Qualche ora dopo, durante la notte, la violenta tempesta si e’ spostata verso sudest, e ha raggiunto il massimo della sua intensita’ su La Plata, la capitale della provincia di Buenos Aires, a circa 60 km di distanza. Daniel Scioli, governatore della provincia, ha parlato di ”una tragedia senza precedenti”, sottolineando che in poco piu’ di due ore sono caduti su La Plata 400 millimetri di pioggia. I canali all news della televisione locale trasmettono da ore immagini drammatiche: strade inondate, veicoli trascinati dalle onde, case e negozi distrutti e abitanti delle zone piu’ colpite che tentano di trarre in salvo le poche cose che sono riusciti a recuperare dalle loro case.

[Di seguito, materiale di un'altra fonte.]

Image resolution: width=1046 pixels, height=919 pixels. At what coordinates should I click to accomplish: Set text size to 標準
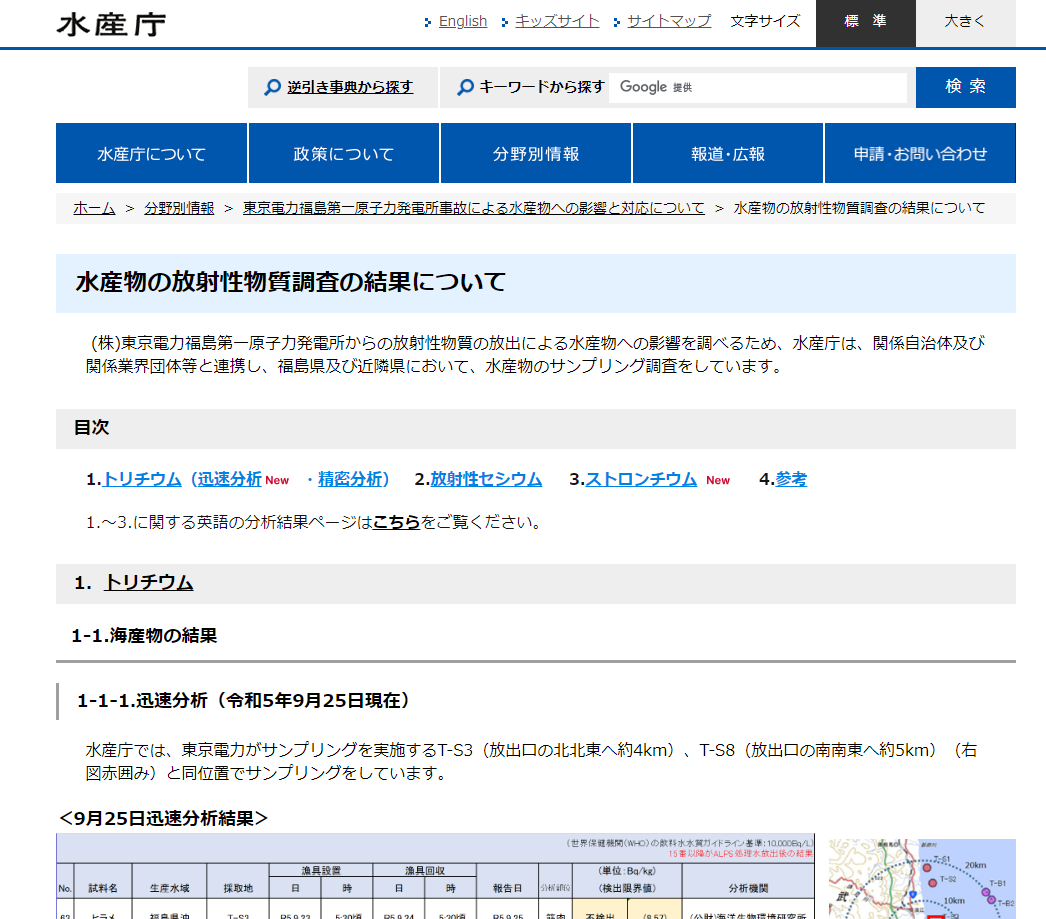tap(865, 23)
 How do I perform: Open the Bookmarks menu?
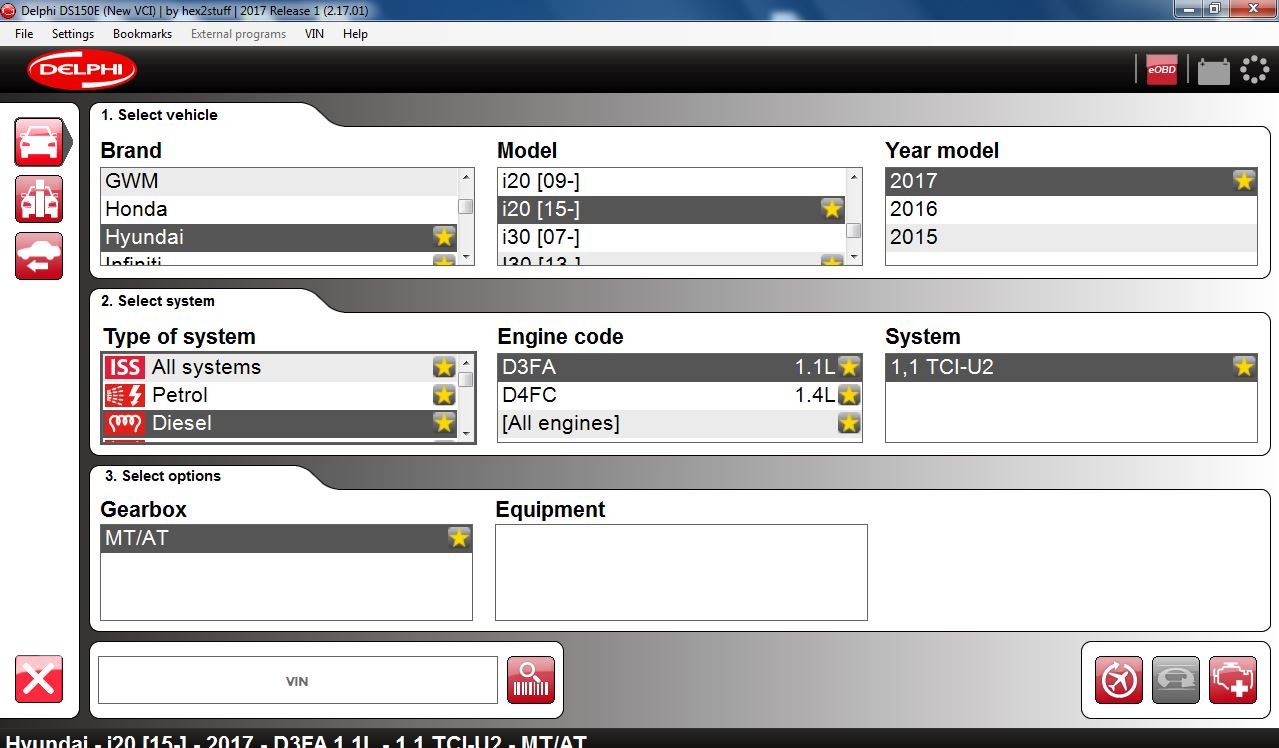click(x=142, y=34)
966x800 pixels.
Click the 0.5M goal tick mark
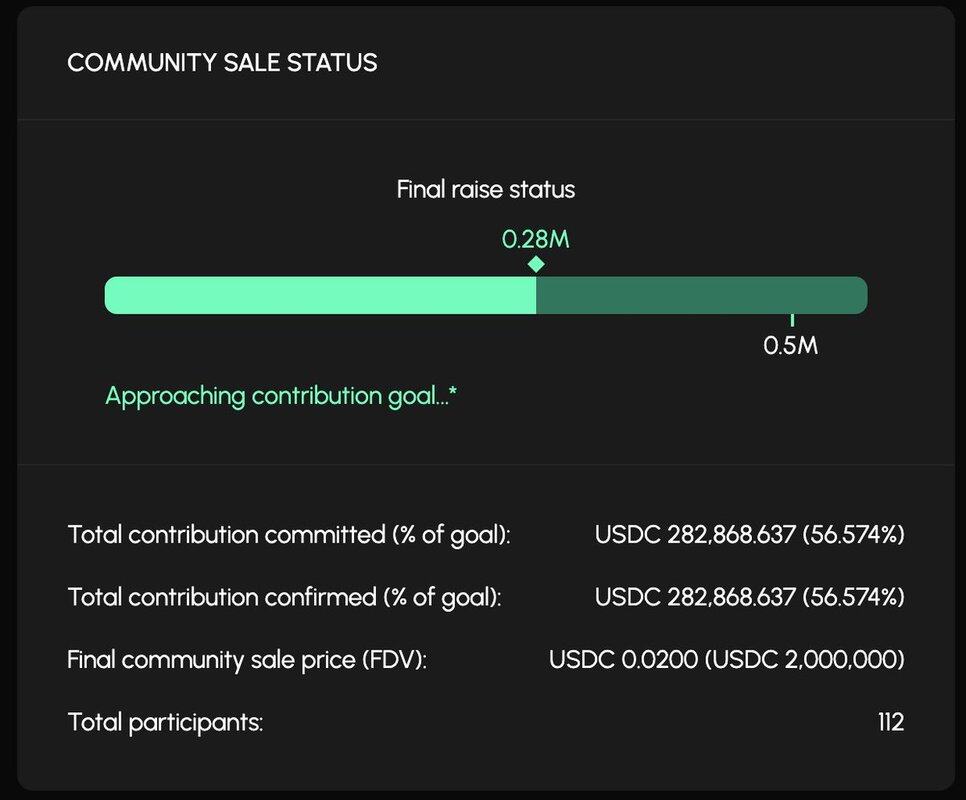pyautogui.click(x=792, y=320)
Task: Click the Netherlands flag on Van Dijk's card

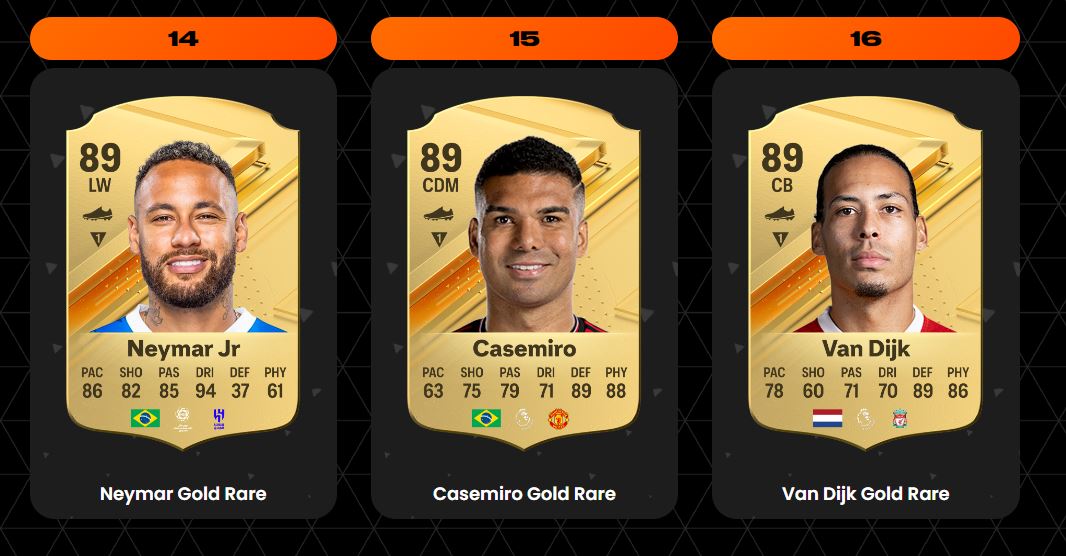Action: point(827,418)
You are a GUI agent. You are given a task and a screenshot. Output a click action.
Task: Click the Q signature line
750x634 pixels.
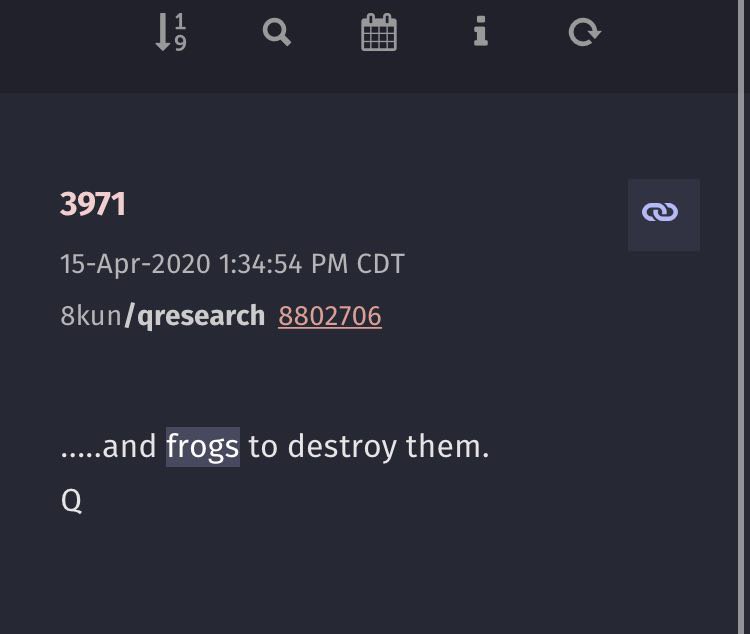71,501
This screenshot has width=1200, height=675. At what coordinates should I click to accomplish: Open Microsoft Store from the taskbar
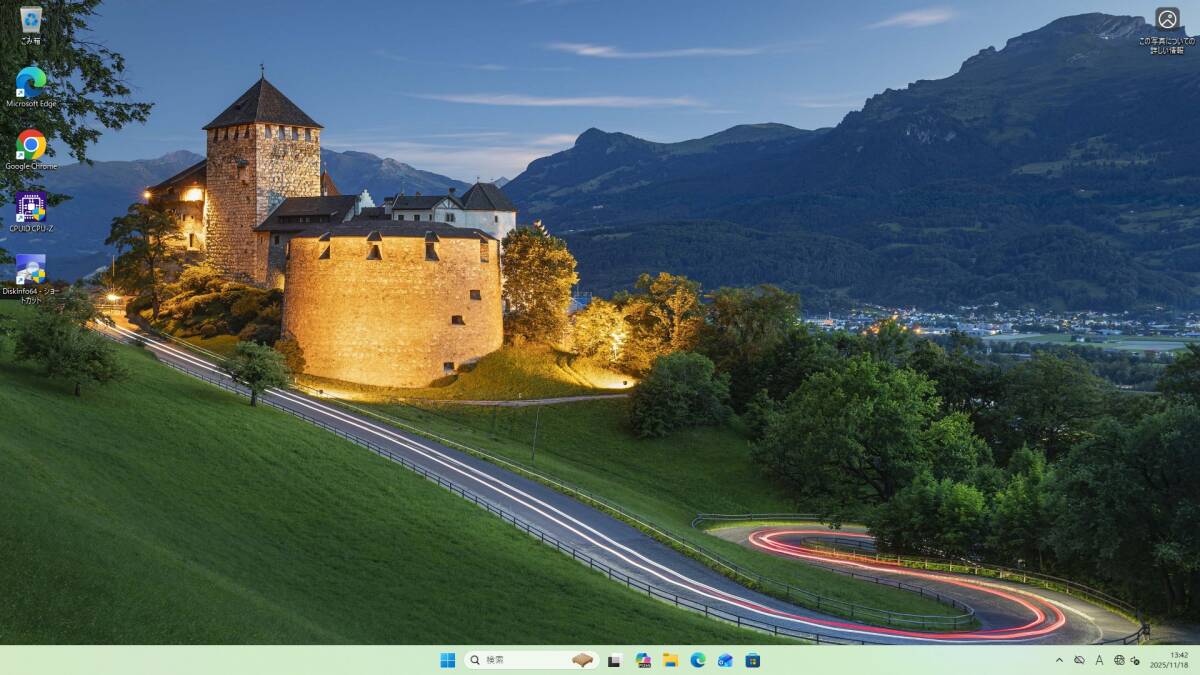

Almeno 20mila persone sono state evacuate dalla zona urbana di La Plata, chiuse scuole e uffici pubblici, decine di migliaia di persone sono senza luce o gas – le aziende erogatrici hanno sospeso il rifornimento, per evitare incidenti – e migliaia sono di fatto isolati. Sui social network si moltiplicano in queste ore le richieste di informazioni su persone di cui non si e’ saputo piu’ nulla. Mentre sono ancora in corso le operazioni di soccorso, l’impatto della tragedia comincia a farsi sentire sul fronte della politica. Il sindaco della capitale Mauricio Macri (di centrodestra), si e’ difeso oggi dalle accuse di passivita’ ed incompetenza lanciategli fin da ieri da dirigenti del governo nazionale peronista. Se Macri e’ un avversario esterno del governo della presidente Cristina Fernandez de Kirchner – la quale non si e’ ancora pronunciata sulla catastrofe – Scioli e’ invece considerato come il suo principale rivale dentro al peronismo.